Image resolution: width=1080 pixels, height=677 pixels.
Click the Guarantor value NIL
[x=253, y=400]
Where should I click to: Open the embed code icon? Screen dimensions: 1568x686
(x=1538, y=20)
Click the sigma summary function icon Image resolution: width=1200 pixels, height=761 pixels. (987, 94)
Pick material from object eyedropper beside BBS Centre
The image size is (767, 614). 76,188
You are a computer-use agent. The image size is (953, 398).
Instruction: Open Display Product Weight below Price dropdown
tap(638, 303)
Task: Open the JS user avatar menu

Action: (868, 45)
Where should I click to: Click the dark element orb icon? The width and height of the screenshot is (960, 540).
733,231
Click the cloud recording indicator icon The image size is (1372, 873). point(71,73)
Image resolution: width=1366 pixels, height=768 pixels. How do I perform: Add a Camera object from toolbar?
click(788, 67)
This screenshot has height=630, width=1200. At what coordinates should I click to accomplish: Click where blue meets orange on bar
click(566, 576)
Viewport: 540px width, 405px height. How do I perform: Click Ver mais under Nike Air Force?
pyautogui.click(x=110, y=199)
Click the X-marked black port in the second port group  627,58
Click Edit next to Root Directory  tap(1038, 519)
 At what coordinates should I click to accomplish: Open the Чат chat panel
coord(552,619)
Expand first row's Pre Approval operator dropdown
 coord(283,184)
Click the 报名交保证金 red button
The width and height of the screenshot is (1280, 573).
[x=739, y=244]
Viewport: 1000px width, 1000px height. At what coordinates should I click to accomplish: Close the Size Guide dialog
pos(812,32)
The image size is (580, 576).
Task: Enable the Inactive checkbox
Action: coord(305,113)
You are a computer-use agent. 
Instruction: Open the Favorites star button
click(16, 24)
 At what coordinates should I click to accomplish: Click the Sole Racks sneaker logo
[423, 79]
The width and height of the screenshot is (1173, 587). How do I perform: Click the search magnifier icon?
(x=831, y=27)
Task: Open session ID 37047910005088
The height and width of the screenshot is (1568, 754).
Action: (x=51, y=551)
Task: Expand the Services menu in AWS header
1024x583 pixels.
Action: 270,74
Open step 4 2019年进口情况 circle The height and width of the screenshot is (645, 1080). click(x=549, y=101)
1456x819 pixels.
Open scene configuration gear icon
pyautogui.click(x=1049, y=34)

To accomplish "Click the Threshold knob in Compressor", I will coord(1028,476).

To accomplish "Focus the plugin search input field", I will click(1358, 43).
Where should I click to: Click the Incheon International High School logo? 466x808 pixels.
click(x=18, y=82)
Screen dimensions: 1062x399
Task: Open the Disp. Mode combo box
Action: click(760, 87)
============================================================
→ **WHAT IS EXPECTED**
Output the line that contains "This screenshot has", followed by every later line in the listing, with no line omitted and none added.

→ **OUTPUT OF THE EXERCISE**
This screenshot has height=630, width=1200. At what coordinates should I click to accomplish: Click where blue meets orange on bar
click(566, 576)
Viewport: 540px width, 405px height. How do I perform: Click Ver mais under Nike Air Force?
pyautogui.click(x=110, y=199)
Click the X-marked black port in the second port group  627,58
Click Edit next to Root Directory  tap(1038, 519)
 At what coordinates should I click to accomplish: Open the Чат chat panel
coord(552,619)
Expand first row's Pre Approval operator dropdown
 coord(283,184)
Click the 报名交保证金 red button
The width and height of the screenshot is (1280, 573).
[x=739, y=244]
Viewport: 1000px width, 1000px height. At what coordinates should I click to accomplish: Close the Size Guide dialog
pos(812,32)
The image size is (580, 576).
Task: Enable the Inactive checkbox
Action: coord(305,113)
You are a computer-use agent. 
Instruction: Open the Favorites star button
click(16, 24)
 At what coordinates should I click to accomplish: Click the Sole Racks sneaker logo
[423, 79]
The width and height of the screenshot is (1173, 587). How do I perform: Click the search magnifier icon?
(x=831, y=27)
Task: Open session ID 37047910005088
The height and width of the screenshot is (1568, 754).
Action: (x=51, y=551)
Task: Expand the Services menu in AWS header
1024x583 pixels.
Action: 270,74
Open step 4 2019年进口情况 circle The height and width of the screenshot is (645, 1080). click(x=549, y=101)
1456x819 pixels.
Open scene configuration gear icon
pyautogui.click(x=1049, y=34)

To accomplish "Click the Threshold knob in Compressor", I will coord(1028,476).

To accomplish "Focus the plugin search input field", I will click(1358, 43).
Where should I click to: Click the Incheon International High School logo? 466x808 pixels.
click(x=18, y=82)
Screen dimensions: 1062x399
Task: Open the Disp. Mode combo box
Action: click(760, 87)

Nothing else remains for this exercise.